Take the following table and query:
Name | Salary |
---|---|
Babatunde | 1000 |
Jolana | 1050 |
Pankaja | 1300 |
UPDATE employees SET salary = salary+100 WHERE salary < 2000;
Suppose the employees table has an index on the salary column, and the optimizer decides to use a range scan on that index.
The optimizer starts a range scan on the salary index. We find the first record Babatunde, 1000. If we do an on-the-fly update, we immediately instruct the storage engine to change this record to be Babatunde, 1000+100=1100.
Then we proceed to search for the next record, and find Jolana, 1050. We instruct the storage engine to update it to be Jolana, 1050+100=1150.
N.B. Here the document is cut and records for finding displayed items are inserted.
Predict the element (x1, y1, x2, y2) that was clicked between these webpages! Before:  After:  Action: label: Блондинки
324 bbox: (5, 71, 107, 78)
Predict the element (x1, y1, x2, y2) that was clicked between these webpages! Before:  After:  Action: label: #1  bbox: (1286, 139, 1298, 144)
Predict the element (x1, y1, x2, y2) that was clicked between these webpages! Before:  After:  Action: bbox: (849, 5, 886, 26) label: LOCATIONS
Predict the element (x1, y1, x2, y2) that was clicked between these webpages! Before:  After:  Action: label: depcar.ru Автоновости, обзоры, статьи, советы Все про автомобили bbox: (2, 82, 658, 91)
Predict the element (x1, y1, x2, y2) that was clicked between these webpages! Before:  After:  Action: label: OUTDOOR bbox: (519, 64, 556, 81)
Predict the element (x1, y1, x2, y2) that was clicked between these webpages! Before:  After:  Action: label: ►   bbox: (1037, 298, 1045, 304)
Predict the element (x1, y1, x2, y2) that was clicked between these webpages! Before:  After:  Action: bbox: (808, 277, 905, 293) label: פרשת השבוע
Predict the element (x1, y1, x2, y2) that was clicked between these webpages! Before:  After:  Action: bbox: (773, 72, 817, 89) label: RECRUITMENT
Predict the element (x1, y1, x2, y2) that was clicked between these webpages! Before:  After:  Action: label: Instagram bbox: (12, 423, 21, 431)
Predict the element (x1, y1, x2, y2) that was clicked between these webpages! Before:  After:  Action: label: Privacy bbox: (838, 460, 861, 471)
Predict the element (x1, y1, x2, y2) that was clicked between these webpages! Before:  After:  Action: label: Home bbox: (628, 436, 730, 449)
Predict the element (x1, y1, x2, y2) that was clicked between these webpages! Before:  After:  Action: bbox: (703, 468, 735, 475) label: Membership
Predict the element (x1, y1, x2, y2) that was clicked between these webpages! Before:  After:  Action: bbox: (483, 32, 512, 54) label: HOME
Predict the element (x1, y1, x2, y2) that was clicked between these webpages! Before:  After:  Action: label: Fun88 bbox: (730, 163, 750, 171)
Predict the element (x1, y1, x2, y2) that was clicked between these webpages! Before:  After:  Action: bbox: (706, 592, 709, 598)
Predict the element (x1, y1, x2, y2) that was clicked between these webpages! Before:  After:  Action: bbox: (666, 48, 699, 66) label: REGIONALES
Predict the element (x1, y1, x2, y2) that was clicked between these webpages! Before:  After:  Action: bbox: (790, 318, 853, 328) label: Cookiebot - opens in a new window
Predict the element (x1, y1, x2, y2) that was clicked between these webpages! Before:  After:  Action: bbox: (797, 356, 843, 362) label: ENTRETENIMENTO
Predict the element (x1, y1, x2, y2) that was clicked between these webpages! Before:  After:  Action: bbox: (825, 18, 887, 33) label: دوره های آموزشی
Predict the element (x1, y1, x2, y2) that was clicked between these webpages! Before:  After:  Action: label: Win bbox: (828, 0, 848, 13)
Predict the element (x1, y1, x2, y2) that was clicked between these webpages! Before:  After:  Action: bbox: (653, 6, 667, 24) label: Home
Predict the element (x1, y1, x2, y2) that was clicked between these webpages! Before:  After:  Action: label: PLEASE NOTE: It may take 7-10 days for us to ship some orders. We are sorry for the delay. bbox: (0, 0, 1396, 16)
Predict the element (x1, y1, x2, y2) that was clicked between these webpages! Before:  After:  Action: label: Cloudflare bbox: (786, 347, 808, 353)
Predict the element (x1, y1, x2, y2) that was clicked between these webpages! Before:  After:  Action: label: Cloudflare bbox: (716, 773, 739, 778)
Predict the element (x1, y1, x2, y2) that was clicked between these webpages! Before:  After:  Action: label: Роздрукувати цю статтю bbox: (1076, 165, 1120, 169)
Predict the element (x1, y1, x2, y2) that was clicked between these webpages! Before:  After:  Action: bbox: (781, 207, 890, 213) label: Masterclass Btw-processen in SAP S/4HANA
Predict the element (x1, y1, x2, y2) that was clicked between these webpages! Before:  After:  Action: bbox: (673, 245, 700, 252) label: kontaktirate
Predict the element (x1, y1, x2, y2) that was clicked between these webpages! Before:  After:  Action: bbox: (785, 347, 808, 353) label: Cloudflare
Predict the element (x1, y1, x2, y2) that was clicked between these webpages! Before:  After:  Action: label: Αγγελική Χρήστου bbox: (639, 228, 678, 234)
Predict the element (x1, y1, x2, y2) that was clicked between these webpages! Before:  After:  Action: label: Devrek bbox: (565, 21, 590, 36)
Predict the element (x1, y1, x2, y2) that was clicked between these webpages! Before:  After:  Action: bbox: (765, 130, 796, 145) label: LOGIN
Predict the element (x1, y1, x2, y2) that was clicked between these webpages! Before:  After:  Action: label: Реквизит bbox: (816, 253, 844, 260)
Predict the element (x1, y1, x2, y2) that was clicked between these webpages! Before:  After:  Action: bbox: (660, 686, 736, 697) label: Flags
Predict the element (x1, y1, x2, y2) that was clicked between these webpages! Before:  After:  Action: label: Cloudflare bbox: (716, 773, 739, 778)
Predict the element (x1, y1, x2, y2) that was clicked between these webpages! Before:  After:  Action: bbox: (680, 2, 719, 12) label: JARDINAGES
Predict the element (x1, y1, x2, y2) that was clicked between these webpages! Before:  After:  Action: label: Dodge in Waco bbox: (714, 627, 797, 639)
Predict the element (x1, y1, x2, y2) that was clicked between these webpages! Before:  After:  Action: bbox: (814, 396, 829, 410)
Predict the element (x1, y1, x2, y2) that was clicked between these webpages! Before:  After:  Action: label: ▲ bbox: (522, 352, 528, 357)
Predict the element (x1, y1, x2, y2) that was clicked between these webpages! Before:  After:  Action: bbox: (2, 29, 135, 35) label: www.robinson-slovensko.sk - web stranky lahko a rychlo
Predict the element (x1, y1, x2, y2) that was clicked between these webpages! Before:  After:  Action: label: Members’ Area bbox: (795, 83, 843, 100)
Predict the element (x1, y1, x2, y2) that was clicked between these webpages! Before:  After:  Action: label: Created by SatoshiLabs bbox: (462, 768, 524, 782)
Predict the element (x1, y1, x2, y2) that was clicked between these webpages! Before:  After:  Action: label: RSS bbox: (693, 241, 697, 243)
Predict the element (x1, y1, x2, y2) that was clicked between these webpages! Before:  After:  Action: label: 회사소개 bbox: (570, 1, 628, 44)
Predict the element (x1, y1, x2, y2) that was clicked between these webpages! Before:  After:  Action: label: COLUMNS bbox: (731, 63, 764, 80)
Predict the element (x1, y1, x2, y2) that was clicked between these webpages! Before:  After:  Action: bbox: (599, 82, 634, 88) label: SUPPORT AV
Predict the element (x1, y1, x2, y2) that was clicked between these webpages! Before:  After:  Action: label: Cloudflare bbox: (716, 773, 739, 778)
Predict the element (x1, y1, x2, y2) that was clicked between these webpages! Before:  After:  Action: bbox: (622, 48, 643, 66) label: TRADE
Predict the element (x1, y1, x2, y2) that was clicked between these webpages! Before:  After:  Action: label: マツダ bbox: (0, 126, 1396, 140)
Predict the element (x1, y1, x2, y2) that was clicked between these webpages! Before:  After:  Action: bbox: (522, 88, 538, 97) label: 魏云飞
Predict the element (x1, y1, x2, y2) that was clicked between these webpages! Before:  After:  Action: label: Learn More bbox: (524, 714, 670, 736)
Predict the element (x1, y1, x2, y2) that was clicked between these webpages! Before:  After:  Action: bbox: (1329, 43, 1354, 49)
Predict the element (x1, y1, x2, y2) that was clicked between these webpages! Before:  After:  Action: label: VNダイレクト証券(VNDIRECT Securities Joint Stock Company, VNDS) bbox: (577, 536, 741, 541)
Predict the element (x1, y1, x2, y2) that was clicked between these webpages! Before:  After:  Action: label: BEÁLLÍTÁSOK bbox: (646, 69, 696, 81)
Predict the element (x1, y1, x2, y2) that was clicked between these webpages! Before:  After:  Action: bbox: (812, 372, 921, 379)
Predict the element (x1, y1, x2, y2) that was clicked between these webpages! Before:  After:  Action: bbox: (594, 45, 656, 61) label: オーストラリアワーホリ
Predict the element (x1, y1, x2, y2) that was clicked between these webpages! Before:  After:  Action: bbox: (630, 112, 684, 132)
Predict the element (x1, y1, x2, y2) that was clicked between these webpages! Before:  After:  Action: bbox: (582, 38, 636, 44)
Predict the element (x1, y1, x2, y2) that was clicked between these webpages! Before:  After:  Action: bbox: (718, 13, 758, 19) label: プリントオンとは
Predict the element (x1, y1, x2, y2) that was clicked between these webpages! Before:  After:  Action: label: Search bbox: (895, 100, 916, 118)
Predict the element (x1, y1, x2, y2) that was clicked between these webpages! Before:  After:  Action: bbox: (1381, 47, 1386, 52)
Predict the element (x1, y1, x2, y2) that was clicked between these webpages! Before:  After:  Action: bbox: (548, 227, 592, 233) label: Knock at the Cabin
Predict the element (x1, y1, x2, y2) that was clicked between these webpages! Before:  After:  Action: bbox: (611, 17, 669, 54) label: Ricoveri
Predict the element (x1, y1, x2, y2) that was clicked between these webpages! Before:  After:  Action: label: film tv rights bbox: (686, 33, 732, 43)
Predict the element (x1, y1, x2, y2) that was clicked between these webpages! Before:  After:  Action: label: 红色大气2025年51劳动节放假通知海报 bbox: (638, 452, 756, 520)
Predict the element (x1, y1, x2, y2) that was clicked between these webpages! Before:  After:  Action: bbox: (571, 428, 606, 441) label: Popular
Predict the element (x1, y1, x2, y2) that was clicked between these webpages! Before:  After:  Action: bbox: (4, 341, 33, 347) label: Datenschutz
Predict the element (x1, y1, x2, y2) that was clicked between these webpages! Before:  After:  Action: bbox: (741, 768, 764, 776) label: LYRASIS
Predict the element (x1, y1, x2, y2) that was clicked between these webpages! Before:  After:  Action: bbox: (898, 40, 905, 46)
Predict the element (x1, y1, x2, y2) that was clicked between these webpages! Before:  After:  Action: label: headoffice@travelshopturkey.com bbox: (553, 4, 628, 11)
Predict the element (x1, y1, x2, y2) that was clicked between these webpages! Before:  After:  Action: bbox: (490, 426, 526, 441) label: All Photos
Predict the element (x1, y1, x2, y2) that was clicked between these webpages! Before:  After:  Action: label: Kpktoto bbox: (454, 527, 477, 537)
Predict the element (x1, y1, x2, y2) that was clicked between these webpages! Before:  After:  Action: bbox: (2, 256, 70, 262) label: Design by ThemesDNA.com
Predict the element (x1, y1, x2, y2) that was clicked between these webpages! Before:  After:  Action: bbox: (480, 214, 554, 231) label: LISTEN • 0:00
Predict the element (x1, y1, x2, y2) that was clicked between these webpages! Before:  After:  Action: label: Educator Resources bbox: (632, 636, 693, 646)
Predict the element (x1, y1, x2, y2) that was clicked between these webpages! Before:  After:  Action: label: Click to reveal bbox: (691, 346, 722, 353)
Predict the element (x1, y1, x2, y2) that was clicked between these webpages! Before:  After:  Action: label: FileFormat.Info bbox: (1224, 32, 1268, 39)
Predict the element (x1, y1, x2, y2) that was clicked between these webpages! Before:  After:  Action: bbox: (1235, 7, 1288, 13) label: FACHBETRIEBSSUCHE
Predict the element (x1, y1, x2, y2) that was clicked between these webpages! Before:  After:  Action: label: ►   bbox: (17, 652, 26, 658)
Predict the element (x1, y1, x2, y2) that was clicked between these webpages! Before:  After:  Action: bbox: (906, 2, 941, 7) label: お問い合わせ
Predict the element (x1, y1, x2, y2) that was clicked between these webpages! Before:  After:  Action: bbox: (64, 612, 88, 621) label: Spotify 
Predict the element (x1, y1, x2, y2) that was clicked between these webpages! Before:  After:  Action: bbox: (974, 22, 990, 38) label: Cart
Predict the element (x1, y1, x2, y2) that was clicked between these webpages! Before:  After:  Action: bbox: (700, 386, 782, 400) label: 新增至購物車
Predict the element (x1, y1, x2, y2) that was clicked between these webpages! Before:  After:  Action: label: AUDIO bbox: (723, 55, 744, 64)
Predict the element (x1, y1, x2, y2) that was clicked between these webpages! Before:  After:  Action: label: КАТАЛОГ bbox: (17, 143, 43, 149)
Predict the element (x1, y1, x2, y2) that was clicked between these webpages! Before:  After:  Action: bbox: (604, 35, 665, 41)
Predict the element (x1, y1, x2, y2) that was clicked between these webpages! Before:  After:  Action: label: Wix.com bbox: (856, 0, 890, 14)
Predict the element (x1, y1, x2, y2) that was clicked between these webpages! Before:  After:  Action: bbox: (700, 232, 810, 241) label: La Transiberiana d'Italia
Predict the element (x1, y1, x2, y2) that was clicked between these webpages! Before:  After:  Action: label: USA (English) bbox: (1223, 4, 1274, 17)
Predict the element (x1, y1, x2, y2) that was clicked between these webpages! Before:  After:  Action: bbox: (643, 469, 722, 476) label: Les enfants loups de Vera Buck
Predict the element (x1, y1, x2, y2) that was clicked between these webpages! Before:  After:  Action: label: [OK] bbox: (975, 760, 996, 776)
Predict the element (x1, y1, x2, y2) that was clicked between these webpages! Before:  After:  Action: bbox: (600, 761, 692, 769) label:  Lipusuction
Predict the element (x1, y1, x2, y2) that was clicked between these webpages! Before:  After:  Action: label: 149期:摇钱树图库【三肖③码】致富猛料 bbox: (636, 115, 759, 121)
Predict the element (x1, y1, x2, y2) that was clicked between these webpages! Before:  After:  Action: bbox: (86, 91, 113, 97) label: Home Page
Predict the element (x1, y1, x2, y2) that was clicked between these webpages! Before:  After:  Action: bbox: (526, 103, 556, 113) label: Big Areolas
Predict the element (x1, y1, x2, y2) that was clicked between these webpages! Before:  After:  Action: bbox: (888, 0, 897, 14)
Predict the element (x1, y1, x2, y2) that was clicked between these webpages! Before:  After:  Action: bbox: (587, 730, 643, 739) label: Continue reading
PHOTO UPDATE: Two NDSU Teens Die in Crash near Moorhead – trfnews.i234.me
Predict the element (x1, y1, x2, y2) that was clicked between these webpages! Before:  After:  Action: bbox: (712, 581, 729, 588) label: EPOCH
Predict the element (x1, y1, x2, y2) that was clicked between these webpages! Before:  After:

Then we proceed to search for the next record ... and what happens next depends on the storage engine. In some storage engines, data changes are visible immediately, so we will find find the Babatunde, 1100 record that we wrote at the first step, modifying it again, giving Babatunde an undeserved raise. Then we will see Babatunde again and again, looping continually.
In order to prevent such situations, the optimizer checks whether the UPDATE statement is going to change key values for the keys it is using. In that case, it will use a different algorithm:
- Scan everyone with "salary<2000", remembering the rowids of the rows in a buffer.
- Read the buffer and apply the updates.
This way, each row will be updated only once.
The Using buffer
EXPLAIN output indicates that the buffer as described above will be used.